## The problem
Set the records down again. Match every line exactly.

*** Opening of Data supplied ***

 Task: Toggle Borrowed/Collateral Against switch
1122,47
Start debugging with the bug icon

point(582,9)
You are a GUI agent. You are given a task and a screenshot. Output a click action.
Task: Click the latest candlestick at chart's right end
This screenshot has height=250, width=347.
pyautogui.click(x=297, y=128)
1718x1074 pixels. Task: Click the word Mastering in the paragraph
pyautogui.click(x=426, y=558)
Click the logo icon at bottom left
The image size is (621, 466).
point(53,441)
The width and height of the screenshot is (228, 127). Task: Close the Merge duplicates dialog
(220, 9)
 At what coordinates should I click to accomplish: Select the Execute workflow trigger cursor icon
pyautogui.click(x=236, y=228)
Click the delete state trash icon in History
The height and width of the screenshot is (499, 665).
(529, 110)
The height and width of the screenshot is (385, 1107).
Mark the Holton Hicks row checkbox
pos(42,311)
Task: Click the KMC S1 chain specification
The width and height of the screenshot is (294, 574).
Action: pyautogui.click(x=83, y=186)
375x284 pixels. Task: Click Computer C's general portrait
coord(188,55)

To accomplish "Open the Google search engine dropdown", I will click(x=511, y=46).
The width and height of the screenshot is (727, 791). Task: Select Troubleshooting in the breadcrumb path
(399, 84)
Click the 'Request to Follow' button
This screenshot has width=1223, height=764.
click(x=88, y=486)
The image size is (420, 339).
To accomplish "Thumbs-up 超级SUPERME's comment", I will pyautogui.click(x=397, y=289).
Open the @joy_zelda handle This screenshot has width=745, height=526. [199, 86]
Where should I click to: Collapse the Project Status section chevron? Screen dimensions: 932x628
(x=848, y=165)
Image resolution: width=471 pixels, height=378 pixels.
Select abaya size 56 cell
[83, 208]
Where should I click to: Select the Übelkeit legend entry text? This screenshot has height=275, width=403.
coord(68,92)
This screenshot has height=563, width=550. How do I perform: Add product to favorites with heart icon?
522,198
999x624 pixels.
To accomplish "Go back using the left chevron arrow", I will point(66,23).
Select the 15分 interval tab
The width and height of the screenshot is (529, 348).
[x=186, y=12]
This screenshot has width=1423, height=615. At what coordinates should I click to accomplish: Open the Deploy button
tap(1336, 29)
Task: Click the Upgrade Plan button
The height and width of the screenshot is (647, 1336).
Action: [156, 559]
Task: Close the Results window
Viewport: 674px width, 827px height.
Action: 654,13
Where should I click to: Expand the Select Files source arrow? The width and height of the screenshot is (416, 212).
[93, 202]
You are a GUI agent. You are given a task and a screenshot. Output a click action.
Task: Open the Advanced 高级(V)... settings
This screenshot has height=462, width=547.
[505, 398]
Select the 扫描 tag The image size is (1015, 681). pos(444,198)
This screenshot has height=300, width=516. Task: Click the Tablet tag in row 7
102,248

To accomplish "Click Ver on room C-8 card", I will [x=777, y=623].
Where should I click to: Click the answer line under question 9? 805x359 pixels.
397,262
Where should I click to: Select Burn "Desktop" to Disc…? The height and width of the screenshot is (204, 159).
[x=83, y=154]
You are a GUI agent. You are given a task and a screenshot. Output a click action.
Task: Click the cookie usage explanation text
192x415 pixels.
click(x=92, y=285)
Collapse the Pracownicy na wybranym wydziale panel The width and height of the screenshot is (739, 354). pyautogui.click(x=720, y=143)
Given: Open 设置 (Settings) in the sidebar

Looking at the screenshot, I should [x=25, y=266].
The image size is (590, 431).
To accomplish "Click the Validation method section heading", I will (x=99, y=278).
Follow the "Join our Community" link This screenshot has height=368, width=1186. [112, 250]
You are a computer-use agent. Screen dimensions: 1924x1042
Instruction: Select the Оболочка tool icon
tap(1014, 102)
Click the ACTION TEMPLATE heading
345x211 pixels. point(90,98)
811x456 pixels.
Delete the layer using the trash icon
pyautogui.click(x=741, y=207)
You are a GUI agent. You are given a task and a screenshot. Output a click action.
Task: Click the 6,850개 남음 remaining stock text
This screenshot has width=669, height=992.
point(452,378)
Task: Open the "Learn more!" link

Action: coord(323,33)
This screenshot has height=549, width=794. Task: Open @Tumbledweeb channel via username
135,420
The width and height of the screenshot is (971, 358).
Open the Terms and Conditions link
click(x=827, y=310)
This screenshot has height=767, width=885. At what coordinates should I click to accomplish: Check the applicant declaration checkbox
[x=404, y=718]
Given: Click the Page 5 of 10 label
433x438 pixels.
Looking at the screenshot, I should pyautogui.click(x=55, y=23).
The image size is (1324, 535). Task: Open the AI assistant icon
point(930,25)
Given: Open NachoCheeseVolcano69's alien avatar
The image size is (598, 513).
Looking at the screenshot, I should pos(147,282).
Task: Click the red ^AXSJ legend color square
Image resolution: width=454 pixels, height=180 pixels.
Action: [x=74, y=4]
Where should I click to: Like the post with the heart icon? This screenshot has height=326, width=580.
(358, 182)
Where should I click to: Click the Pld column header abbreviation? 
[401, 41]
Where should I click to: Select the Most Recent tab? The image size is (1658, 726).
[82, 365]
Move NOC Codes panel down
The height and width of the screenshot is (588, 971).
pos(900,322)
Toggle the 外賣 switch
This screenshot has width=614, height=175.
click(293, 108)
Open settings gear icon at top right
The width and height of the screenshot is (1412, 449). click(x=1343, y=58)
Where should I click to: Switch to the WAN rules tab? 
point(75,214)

*** Close of Data supplied ***

## Completed task
 Task: Toggle Borrowed/Collateral Against switch
1122,47
Start debugging with the bug icon

point(582,9)
You are a GUI agent. You are given a task and a screenshot. Output a click action.
Task: Click the latest candlestick at chart's right end
This screenshot has height=250, width=347.
pyautogui.click(x=297, y=128)
1718x1074 pixels. Task: Click the word Mastering in the paragraph
pyautogui.click(x=426, y=558)
Click the logo icon at bottom left
The image size is (621, 466).
point(53,441)
The width and height of the screenshot is (228, 127). Task: Close the Merge duplicates dialog
(220, 9)
 At what coordinates should I click to accomplish: Select the Execute workflow trigger cursor icon
pyautogui.click(x=236, y=228)
Click the delete state trash icon in History
The height and width of the screenshot is (499, 665).
(529, 110)
The height and width of the screenshot is (385, 1107).
Mark the Holton Hicks row checkbox
pos(42,311)
Task: Click the KMC S1 chain specification
The width and height of the screenshot is (294, 574).
Action: pyautogui.click(x=83, y=186)
375x284 pixels. Task: Click Computer C's general portrait
coord(188,55)

To accomplish "Open the Google search engine dropdown", I will click(x=511, y=46).
The width and height of the screenshot is (727, 791). Task: Select Troubleshooting in the breadcrumb path
(399, 84)
Click the 'Request to Follow' button
This screenshot has width=1223, height=764.
click(x=88, y=486)
The image size is (420, 339).
To accomplish "Thumbs-up 超级SUPERME's comment", I will pyautogui.click(x=397, y=289).
Open the @joy_zelda handle This screenshot has width=745, height=526. [199, 86]
Where should I click to: Collapse the Project Status section chevron? Screen dimensions: 932x628
(x=848, y=165)
Image resolution: width=471 pixels, height=378 pixels.
Select abaya size 56 cell
[83, 208]
Where should I click to: Select the Übelkeit legend entry text? This screenshot has height=275, width=403.
coord(68,92)
This screenshot has height=563, width=550. How do I perform: Add product to favorites with heart icon?
522,198
999x624 pixels.
To accomplish "Go back using the left chevron arrow", I will point(66,23).
Select the 15分 interval tab
The width and height of the screenshot is (529, 348).
[x=186, y=12]
This screenshot has width=1423, height=615. At what coordinates should I click to accomplish: Open the Deploy button
tap(1336, 29)
Task: Click the Upgrade Plan button
The height and width of the screenshot is (647, 1336).
Action: [156, 559]
Task: Close the Results window
Viewport: 674px width, 827px height.
Action: 654,13
Where should I click to: Expand the Select Files source arrow? The width and height of the screenshot is (416, 212).
[93, 202]
You are a GUI agent. You are given a task and a screenshot. Output a click action.
Task: Open the Advanced 高级(V)... settings
This screenshot has height=462, width=547.
[505, 398]
Select the 扫描 tag The image size is (1015, 681). pos(444,198)
This screenshot has height=300, width=516. Task: Click the Tablet tag in row 7
102,248

To accomplish "Click Ver on room C-8 card", I will [x=777, y=623].
Where should I click to: Click the answer line under question 9? 805x359 pixels.
397,262
Where should I click to: Select Burn "Desktop" to Disc…? The height and width of the screenshot is (204, 159).
[x=83, y=154]
You are a GUI agent. You are given a task and a screenshot. Output a click action.
Task: Click the cookie usage explanation text
192x415 pixels.
click(x=92, y=285)
Collapse the Pracownicy na wybranym wydziale panel The width and height of the screenshot is (739, 354). pyautogui.click(x=720, y=143)
Given: Open 设置 (Settings) in the sidebar

Looking at the screenshot, I should [x=25, y=266].
The image size is (590, 431).
To accomplish "Click the Validation method section heading", I will (x=99, y=278).
Follow the "Join our Community" link This screenshot has height=368, width=1186. [112, 250]
You are a computer-use agent. Screen dimensions: 1924x1042
Instruction: Select the Оболочка tool icon
tap(1014, 102)
Click the ACTION TEMPLATE heading
345x211 pixels. point(90,98)
811x456 pixels.
Delete the layer using the trash icon
pyautogui.click(x=741, y=207)
You are a GUI agent. You are given a task and a screenshot. Output a click action.
Task: Click the 6,850개 남음 remaining stock text
This screenshot has width=669, height=992.
point(452,378)
Task: Open the "Learn more!" link

Action: coord(323,33)
This screenshot has height=549, width=794. Task: Open @Tumbledweeb channel via username
135,420
The width and height of the screenshot is (971, 358).
Open the Terms and Conditions link
click(x=827, y=310)
This screenshot has height=767, width=885. At what coordinates should I click to accomplish: Check the applicant declaration checkbox
[x=404, y=718]
Given: Click the Page 5 of 10 label
433x438 pixels.
Looking at the screenshot, I should pyautogui.click(x=55, y=23).
The image size is (1324, 535). Task: Open the AI assistant icon
point(930,25)
Given: Open NachoCheeseVolcano69's alien avatar
The image size is (598, 513).
Looking at the screenshot, I should pos(147,282).
Task: Click the red ^AXSJ legend color square
Image resolution: width=454 pixels, height=180 pixels.
Action: [x=74, y=4]
Where should I click to: Like the post with the heart icon? This screenshot has height=326, width=580.
(358, 182)
Where should I click to: Click the Pld column header abbreviation? 
[401, 41]
Where should I click to: Select the Most Recent tab? The image size is (1658, 726).
[82, 365]
Move NOC Codes panel down
The height and width of the screenshot is (588, 971).
pos(900,322)
Toggle the 外賣 switch
This screenshot has width=614, height=175.
click(293, 108)
Open settings gear icon at top right
The width and height of the screenshot is (1412, 449). click(x=1343, y=58)
Where should I click to: Switch to the WAN rules tab? 
point(75,214)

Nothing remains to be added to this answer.